Dabei hat auch er wie so viele seiner Kollegen an einer Schauspielschule angefangen. Seine Ausbildung durchlief er von 2006 bis 2010 an der Hochschule für Musik und Theater (HMT) "Felix Mendelsohn Bartholdy" in Leipzig.
Albrecht Schuch hilft momentan bei der Stadtmission als Essensverteiler aus
Anschließend schaffte er es als festes Ensemblemitglied im Maxim Gorki Theater Berlin, auch außerhalb von kleineren Film- und Fernsehrollen als Darsteller Fuß zu fassen.
Er bekam Parts am Burgtheater Wien und arbeitete sich nach und nach auch im Kino und Fernsehen nach oben.
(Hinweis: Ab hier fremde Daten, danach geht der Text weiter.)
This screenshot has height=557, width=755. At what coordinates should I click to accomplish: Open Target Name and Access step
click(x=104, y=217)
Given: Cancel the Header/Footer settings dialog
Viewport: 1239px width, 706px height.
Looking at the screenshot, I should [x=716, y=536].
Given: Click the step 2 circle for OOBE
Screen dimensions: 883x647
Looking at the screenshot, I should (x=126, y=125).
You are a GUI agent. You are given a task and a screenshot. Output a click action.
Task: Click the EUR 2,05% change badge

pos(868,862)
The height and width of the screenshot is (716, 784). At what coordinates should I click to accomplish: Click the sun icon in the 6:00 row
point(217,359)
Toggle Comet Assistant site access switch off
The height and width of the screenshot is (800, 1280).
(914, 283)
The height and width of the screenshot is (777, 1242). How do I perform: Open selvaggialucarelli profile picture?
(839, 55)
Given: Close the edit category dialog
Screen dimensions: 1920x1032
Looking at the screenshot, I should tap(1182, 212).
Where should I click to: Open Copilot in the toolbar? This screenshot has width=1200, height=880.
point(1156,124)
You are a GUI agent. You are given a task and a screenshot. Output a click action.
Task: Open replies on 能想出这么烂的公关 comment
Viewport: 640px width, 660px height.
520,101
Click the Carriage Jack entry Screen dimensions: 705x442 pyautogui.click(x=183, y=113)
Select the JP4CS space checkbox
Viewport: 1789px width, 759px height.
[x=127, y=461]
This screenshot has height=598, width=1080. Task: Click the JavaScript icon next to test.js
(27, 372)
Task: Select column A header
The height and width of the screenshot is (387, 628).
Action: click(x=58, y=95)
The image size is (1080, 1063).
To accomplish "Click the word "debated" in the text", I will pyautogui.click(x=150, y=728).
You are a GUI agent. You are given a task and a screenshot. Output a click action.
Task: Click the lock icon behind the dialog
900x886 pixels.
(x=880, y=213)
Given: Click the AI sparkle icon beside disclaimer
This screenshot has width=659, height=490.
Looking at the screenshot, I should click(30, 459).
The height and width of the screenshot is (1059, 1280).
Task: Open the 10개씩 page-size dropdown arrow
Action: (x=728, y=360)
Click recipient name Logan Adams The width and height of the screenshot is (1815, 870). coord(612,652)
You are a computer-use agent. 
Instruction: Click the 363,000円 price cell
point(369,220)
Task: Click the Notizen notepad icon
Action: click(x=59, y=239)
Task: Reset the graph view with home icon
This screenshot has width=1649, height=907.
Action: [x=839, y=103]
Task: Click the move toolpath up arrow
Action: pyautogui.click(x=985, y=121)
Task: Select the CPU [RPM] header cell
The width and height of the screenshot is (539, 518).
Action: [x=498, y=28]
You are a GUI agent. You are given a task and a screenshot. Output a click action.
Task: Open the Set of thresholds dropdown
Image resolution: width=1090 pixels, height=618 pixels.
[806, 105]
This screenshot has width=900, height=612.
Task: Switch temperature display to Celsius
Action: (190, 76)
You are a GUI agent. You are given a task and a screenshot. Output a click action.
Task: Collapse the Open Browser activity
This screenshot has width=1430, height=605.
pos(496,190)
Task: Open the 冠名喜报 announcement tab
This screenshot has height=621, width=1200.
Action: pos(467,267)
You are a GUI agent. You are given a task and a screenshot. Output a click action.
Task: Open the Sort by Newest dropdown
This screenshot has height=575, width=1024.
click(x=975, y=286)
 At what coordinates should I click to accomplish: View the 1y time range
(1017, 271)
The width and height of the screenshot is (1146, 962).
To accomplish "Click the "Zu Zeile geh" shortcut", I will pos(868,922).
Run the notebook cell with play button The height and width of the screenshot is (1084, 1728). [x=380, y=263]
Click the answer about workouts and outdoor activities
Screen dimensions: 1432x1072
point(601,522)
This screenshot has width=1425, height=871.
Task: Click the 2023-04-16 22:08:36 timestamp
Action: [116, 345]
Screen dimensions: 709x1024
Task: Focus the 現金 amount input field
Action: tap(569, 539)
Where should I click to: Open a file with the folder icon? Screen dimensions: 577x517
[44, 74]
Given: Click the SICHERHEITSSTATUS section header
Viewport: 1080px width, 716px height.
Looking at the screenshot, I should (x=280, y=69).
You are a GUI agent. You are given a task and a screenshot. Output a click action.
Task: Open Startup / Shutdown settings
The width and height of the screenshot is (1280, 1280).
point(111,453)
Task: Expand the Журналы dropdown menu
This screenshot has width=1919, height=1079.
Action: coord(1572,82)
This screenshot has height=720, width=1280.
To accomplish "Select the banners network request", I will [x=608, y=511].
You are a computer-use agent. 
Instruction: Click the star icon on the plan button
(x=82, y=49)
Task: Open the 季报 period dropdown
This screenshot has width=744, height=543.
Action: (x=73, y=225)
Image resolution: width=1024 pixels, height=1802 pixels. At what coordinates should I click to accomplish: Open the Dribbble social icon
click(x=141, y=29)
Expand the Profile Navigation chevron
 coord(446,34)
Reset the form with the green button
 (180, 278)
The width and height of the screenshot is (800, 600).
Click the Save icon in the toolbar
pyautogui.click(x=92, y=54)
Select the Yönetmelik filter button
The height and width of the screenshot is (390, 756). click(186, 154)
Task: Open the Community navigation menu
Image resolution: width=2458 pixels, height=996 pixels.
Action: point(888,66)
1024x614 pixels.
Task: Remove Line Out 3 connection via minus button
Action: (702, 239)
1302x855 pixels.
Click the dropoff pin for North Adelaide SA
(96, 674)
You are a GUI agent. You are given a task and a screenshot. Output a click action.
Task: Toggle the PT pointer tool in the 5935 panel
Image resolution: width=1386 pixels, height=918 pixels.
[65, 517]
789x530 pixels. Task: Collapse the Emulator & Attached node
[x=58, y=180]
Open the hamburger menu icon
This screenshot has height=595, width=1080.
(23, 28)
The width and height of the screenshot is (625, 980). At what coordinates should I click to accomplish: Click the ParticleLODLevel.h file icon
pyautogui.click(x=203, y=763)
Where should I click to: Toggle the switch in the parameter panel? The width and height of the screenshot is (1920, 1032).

So wurde er 2018 für seine Nebenrolle in "Gladbeck" mit dem Deutschen Schauspielpreis bedacht und erhielt von der Deutschen Akademie für Fernsehen die Auszeichnung für seinen Nebenpart in der Erfolgsserie "Bad Banks".
2019 bekam er den Deutschen Fernsehpreis als bester Schauspieler für seine Rollen in "Gladbeck", "Der Polizist und das Mädchen" sowie "Kruso" und auch die Goldene Kamera in dieser Kategorie.
Seine Aussagen in der "Berliner Zeitung" lassen auch darauf schließen, dass Schuch ein ruhiger Teamplayer ist: "Ein guter Film ist immer eine Teamleistung. Selbst jemand, der die Straße absperrt, hat etwas damit zu tun, ob der Film am Ende gelungen ist. Denn vielleicht hat er geschafft, eine nervige Fahrradfahrerin, die sich seinen Anweisungen widersetzt, doch zu besänftigen – und genau in dem Moment wurde eine wichtige Szene in den Kasten gebracht."
Schuch ist allem Anschein nach also geerdet, was auch seine Aussage in einem Interview mit der "BZ" belegt. Dort erklärt er, dass er momentan bei der Stadtmission mithilft, durch die er bei der Kältehilfe ehrenamtlich in der Küche mithilft und Essen verteilt.